Félix Maradiaga: «La impunidad no es permanente»
El opositor Félix Maradiaga destacó el alcance jurídico de la medida. A su juicio, la designación tiene un peso que podría proyectarse más allá del corto plazo.
«Algunos podrían minimizar esta medida porque no implica congelamiento de activos. Sin embargo, su alcance político y jurídico es significativo», señaló.
Explicó que la Sección 7031 supone que el Departamento de Estado determinó que existen «evidencias creíbles» de su participación en una «grave violación de derechos humanos (…) una figura jurídica utilizada en casos de tortura y tratos crueles e inhumanos».
Maradiaga recordó que Guevara Gómez ya había sido mencionado en el informe de abril de 2025 del Grupo de Expertos en Derechos Humanos sobre Nicaragua de la Organización de las Naciones Unidas, lo que evidencia, según dijo, que existe «una acumulación de documentación internacional que no desaparece con el paso del tiempo».
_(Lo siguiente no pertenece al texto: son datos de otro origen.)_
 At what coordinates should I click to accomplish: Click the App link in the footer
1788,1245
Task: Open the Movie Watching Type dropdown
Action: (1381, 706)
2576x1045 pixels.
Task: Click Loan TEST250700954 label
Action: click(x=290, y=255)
«Los crímenes de esta magnitud no prescriben bajo el derecho internacional. La impunidad puede prolongarse, pero no es permanente», advirtió.
Aseguró que esta sanción también es un mensaje a otros funcionarios, que reciben órdenes de la dictadura y que están amparados bajo el anonimato institucional. «Cada abuso queda registrado. Cada firma, cada orden, cada acto de crueldad deja huella. Nadie puede asumir que el anonimato institucional los protegerá indefinidamente».
Juan Sebastián Chamorro: atención al detalle del «un preso político»
El economista Juan Sebastián Chamorro sostuvo que el nombre de Guevara ha sido ampliamente mencionado por víctimas de torturas. «Las fechorías de Guevara son más que conocidas. Muchos presos políticos testiguaron cómo cometía abusos físicos y torturas contra una innumerable cantidad de detenidos», aseguró.
Chamorro relató que, aunque no tuvo trato directo con el funcionario, su nombre era recurrente en los testimonios. «Era un nombre que se mencionaba en todo momento en testimonios de personas que fueron colgadas de tubos, amarradas de las manos, golpeadas … abundan testimonios de eso», dijo.
El opositor puso especial atención en la redacción del comunicado del Departamento de Estado. «Llama la atención que la designación es por la violación de derechos humanos a un preso político, en singular. Eso indicaría que el Departamento de Estado estaría apoyando o reconociendo un tipo de denuncia específica en algún tribunal de Estados Unidos o incluso una acción impulsada por el Departamento de Justicia. No lo sabemos, pero el lenguaje es preciso», reflexionó.
Añadió que esto «puede referirse a uno de los tantos casos, sobre todo de ciudadanos norteamericanos que pasaron por las cárceles y fueron torturados».
Además, destacó que el comunicado continúa la presión por la liberación inmediata e incondicional de todos los presos políticos. Hasta el momento, la dictadura no ha emitido una reacción oficial.